- Texto fornecido
• "Faze o que tu queres será o todo da Lei."
  • "Amor é a lei, amor sob vontade."
Assim foi apresentado ao mundo, desta forma, no Livro da Lei (Liber AL vel Legis), escrito por Aleister Crowley nos dias 8 a 10 de abril de 1904. Seus adeptos são chamados de "thelemitas".

Crowley desenvolveu o sistema thelemico a partir de uma série de experiências metafísicas experimentadas por ele e sua então esposa, Rose Edith Kelly Crowley, no início de 1904. A partir dessas experiências ele argumentava ter sido contactado por uma inteligência não-corpórea denominada Aiwass (a quem identificou mais tarde como seu Sagrado Anjo Guardião), a qual ditou a ele, entre o meio-dia e as 13 horas dos dias 8, 9 e 10 de abril daquele ano, o Livro da Lei (Liber AL vel Legis). Sabe-se, além disso, que pensadores anteriores a Crowley apresentaram traços da cosmovisão e sistema contidos no livro, de modo que o conhecimento thelêmico, embora coroado pelo Liber AL, não se restringe a ele.
O livro contém tanto a frase "Faze o que tu queres será o todo da Lei" quanto o termo θέλημα, o qual Crowley tomou como nome do sistema filosófico, místico e religioso que veio a se desenvolver a partir do texto daquele livro, considerado como sagrado pelos thelemitas (aqueles que seguem a filosofia ou religião de Thelema). O sistema thelemico inclui uma série de referências de magia, ocultismo, misticismo e religião, tanto ocidentais quanto orientais, tais como a Cabala e a Yoga. Segundo Crowley, Thelema representaria um novo sistema ético e filosófico para a humanidade, caracterizando um Novo Eon (nova era).

É comum que a Lei de Thelema seja compreendida, à primeira leitura, como uma licença para que se executem todos os desejos e caprichos que uma pessoa tenha, sem que haja responsabilidade ou consequências por seus atos. Contudo, esta filosofia prega justamente o oposto, partindo da idéia de que cada ser humano, por possuir livre arbítrio, é inteiramente responsável por sua existência e por suas ações, sem ser absolvido ou culpado por nenhum Deus ou Diabo no que tange o destino de sua própria vida. A liberdade de todo Homem e toda Mulher é, portanto, cultuada, uma vez que, como consta no Liber AL, "todo homem e toda mulher é uma estrela". O resultado disso é um profundo respeito a si próprio, à cada indivíduo e à cada forma de vida, como sendo expressões particulares do Divino.

- Entradas fornecidas
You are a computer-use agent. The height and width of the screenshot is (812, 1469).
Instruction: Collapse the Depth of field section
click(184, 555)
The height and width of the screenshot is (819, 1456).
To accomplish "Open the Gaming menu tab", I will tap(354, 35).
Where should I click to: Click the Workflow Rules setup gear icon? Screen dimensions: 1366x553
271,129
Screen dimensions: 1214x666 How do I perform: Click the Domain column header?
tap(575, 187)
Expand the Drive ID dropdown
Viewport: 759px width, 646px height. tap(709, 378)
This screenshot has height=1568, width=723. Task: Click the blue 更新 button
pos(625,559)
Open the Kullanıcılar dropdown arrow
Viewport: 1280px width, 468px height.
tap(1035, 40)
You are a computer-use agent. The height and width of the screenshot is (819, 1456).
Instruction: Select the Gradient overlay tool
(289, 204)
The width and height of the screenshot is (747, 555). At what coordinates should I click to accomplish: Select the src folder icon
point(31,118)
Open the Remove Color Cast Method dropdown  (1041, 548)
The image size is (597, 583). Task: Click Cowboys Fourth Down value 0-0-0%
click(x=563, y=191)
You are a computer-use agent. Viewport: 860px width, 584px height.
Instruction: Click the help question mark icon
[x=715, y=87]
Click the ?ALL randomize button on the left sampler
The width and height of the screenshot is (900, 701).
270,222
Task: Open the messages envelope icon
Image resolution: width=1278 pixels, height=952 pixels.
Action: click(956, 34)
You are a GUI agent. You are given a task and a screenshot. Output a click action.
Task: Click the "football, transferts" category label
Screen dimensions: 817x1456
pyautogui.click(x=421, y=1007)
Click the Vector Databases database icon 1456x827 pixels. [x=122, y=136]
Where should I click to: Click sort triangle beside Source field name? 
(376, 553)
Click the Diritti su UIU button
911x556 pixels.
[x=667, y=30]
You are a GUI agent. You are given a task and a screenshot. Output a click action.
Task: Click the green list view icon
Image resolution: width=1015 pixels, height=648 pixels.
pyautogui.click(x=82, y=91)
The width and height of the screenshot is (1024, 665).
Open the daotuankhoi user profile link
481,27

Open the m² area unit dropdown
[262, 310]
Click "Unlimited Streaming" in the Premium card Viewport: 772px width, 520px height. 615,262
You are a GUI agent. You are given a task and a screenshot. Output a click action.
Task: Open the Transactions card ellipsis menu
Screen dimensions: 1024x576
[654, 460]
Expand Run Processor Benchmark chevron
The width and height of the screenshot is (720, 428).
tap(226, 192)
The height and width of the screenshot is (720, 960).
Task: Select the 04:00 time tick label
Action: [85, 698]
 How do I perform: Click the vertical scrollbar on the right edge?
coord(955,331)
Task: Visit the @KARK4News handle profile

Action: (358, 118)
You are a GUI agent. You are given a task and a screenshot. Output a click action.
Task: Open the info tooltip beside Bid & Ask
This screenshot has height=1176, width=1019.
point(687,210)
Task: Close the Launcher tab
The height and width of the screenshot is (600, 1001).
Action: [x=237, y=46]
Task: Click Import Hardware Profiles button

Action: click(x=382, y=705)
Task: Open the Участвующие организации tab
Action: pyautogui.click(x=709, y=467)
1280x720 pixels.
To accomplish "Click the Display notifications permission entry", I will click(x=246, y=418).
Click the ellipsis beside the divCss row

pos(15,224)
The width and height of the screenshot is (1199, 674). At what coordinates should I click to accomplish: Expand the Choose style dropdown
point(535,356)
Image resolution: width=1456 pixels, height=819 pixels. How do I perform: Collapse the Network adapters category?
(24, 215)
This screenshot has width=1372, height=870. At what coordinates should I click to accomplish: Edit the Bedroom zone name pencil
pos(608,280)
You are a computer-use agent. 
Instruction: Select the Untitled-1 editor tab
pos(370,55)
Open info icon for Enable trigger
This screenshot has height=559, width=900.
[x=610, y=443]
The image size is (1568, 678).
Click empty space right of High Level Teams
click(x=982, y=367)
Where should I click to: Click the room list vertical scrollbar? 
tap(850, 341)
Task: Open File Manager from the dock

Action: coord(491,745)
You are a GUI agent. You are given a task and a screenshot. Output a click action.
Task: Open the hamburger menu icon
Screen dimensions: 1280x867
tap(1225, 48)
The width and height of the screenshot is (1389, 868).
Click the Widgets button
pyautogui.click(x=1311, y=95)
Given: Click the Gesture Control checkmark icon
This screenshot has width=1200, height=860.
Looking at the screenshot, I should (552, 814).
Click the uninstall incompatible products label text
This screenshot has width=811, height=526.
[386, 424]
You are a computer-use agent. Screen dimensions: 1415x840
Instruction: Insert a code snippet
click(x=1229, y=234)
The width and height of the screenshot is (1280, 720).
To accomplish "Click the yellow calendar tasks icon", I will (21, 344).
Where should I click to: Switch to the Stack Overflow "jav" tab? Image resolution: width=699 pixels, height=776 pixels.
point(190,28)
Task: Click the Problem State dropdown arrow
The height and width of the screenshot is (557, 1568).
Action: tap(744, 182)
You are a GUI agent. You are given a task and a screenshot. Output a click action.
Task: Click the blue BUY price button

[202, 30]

- Tarefas solicitadas
1. De acordo com o texto sobre Thelema, que entidade ditou o Livro da Lei a Crowley?
2. Transcreva do texto sobre Thelema o trecho que começa em "Assim foi apresentado" e termina em "restringe a ele.".

- Respostas redigidas
1. Uma inteligência não-corpórea denominada Aiwass.

2.
Assim foi apresentado ao mundo, desta forma, no Livro da Lei (Liber AL vel Legis), escrito por Aleister Crowley nos dias 8 a 10 de abril de 1904. Seus adeptos são chamados de "thelemitas".

Crowley desenvolveu o sistema thelemico a partir de uma série de experiências metafísicas experimentadas por ele e sua então esposa, Rose Edith Kelly Crowley, no início de 1904. A partir dessas experiências ele argumentava ter sido contactado por uma inteligência não-corpórea denominada Aiwass (a quem identificou mais tarde como seu Sagrado Anjo Guardião), a qual ditou a ele, entre o meio-dia e as 13 horas dos dias 8, 9 e 10 de abril daquele ano, o Livro da Lei (Liber AL vel Legis). Sabe-se, além disso, que pensadores anteriores a Crowley apresentaram traços da cosmovisão e sistema contidos no livro, de modo que o conhecimento thelêmico, embora coroado pelo Liber AL, não se restringe a ele.